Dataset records
◆ ◆ ◆ ◆ ◆

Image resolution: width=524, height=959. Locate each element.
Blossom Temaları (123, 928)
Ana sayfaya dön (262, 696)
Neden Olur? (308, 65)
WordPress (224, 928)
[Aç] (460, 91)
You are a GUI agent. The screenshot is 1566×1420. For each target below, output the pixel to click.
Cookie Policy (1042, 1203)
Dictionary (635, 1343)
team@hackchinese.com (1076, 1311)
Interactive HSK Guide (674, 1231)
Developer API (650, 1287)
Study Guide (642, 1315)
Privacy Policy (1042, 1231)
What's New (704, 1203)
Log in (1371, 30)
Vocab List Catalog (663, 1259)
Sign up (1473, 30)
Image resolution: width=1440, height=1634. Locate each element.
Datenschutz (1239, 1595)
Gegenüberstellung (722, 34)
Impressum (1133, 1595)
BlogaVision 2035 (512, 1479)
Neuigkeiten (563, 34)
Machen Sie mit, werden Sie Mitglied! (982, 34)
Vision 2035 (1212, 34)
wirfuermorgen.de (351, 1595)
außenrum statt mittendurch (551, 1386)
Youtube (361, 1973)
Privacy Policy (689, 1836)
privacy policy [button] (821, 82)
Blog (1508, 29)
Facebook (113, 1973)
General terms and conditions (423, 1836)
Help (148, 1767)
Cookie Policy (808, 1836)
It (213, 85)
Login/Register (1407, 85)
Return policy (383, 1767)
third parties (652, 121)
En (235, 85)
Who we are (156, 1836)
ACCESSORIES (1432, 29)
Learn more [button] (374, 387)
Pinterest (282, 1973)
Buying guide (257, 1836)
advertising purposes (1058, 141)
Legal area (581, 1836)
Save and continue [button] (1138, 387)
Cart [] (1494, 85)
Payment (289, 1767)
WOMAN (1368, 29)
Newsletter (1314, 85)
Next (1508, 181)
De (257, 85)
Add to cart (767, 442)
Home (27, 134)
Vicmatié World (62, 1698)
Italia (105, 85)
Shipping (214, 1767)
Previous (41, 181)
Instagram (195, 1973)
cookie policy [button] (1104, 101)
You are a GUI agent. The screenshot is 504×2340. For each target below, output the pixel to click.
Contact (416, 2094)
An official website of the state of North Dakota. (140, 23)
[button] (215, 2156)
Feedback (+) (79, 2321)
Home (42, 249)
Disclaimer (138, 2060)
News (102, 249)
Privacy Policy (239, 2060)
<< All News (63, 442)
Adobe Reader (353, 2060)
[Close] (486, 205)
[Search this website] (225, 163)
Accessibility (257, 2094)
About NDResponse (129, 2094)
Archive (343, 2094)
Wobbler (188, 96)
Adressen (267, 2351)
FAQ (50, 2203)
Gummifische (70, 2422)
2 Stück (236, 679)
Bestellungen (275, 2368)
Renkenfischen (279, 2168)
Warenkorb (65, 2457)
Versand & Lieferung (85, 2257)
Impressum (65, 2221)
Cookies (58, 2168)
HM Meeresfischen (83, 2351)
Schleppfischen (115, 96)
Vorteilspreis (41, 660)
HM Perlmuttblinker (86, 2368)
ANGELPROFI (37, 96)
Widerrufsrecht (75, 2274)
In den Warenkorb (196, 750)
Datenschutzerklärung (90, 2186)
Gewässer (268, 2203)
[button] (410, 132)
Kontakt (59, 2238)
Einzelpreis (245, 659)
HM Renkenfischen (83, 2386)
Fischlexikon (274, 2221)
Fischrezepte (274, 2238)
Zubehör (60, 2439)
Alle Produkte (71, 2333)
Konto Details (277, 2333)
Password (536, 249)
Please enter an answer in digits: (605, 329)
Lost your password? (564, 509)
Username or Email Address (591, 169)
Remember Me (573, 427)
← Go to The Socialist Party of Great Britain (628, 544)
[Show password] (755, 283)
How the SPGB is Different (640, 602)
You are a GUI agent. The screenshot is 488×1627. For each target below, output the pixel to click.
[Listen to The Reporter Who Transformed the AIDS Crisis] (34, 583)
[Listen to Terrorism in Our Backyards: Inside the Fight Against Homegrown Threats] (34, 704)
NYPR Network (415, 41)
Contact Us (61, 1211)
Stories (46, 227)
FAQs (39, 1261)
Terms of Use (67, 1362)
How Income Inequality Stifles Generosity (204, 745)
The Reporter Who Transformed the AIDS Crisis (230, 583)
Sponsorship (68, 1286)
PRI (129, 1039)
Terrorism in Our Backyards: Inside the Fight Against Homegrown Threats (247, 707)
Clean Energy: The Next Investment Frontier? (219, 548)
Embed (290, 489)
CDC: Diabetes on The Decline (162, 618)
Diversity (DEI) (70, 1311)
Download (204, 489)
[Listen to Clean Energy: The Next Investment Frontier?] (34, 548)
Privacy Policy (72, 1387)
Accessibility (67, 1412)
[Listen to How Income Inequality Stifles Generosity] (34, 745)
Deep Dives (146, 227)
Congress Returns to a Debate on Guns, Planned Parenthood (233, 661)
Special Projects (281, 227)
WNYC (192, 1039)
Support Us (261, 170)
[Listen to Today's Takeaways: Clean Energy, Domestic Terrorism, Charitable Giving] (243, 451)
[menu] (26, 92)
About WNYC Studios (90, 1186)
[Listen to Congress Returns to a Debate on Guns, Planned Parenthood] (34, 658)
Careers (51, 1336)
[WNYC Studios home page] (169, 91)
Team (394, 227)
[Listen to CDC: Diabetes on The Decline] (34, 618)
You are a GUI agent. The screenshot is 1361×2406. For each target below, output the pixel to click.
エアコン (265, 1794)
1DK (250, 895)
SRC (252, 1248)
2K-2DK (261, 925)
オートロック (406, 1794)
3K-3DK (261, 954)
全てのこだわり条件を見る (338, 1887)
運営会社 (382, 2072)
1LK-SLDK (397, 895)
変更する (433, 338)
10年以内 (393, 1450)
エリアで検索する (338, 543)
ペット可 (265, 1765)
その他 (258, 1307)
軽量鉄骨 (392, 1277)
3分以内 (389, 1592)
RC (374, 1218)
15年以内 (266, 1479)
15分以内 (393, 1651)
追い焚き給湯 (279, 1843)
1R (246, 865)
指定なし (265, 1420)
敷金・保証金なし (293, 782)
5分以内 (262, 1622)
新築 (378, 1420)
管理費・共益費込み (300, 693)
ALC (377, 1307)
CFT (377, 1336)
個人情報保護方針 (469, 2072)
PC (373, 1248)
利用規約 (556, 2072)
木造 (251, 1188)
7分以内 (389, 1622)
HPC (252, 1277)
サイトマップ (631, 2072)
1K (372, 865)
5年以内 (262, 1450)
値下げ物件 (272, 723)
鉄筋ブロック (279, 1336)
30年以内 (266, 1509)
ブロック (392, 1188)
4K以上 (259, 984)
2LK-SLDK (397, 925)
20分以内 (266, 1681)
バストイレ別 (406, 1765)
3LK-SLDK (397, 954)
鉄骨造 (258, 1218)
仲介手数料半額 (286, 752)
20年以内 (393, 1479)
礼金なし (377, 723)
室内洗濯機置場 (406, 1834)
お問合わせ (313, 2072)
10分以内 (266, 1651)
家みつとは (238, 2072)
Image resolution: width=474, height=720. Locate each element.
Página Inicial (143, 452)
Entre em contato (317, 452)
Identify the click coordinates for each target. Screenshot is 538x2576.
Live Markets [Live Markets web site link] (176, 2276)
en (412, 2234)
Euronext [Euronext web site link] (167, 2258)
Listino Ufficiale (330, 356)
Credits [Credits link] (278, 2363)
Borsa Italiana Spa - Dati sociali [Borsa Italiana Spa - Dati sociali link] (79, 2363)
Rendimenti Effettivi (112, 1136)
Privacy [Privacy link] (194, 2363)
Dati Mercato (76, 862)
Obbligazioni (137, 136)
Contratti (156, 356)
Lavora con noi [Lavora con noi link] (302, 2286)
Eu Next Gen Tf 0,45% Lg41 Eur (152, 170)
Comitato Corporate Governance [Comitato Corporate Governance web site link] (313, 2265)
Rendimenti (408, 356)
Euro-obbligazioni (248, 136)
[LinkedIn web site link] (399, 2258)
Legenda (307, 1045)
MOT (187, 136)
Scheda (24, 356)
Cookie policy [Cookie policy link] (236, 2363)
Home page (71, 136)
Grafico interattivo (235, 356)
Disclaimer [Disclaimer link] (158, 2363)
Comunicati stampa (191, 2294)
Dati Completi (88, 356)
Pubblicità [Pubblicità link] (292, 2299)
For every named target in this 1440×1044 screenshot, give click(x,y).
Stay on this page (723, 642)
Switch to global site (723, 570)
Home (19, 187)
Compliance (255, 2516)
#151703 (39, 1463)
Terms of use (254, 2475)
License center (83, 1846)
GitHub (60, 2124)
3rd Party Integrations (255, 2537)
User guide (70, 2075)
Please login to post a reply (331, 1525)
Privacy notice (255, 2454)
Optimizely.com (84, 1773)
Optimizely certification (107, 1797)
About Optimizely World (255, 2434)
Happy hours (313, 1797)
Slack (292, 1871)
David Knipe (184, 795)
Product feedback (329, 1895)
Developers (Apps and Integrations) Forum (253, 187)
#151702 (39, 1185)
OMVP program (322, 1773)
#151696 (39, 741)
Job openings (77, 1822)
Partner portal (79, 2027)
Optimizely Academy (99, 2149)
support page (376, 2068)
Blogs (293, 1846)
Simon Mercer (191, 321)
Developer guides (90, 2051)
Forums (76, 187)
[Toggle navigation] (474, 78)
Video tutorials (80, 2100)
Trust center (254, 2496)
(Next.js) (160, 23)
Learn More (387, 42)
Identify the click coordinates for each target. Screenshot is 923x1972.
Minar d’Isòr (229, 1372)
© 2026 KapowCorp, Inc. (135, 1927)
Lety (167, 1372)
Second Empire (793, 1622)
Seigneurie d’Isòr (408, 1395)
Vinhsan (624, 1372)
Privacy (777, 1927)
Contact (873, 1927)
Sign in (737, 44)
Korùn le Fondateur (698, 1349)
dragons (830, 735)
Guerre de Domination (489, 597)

◆ ◆ ◆ ◆ ◆

» BRIEF
Write out the lines above from the one containing "Home (19, 187)" through the end of the records, both ends included.

» REPLY
Home (19, 187)
Compliance (255, 2516)
#151703 (39, 1463)
Terms of use (254, 2475)
License center (83, 1846)
GitHub (60, 2124)
3rd Party Integrations (255, 2537)
User guide (70, 2075)
Please login to post a reply (331, 1525)
Privacy notice (255, 2454)
Optimizely.com (84, 1773)
Optimizely certification (107, 1797)
About Optimizely World (255, 2434)
Happy hours (313, 1797)
Slack (292, 1871)
David Knipe (184, 795)
Product feedback (329, 1895)
Developers (Apps and Integrations) Forum (253, 187)
#151702 (39, 1185)
OMVP program (322, 1773)
#151696 (39, 741)
Job openings (77, 1822)
Partner portal (79, 2027)
Optimizely Academy (99, 2149)
support page (376, 2068)
Blogs (293, 1846)
Simon Mercer (191, 321)
Developer guides (90, 2051)
Forums (76, 187)
[Toggle navigation] (474, 78)
Video tutorials (80, 2100)
Trust center (254, 2496)
(Next.js) (160, 23)
Learn More (387, 42)
Identify the click coordinates for each target. Screenshot is 923x1972.
Minar d’Isòr (229, 1372)
© 2026 KapowCorp, Inc. (135, 1927)
Lety (167, 1372)
Second Empire (793, 1622)
Seigneurie d’Isòr (408, 1395)
Vinhsan (624, 1372)
Privacy (777, 1927)
Contact (873, 1927)
Sign in (737, 44)
Korùn le Fondateur (698, 1349)
dragons (830, 735)
Guerre de Domination (489, 597)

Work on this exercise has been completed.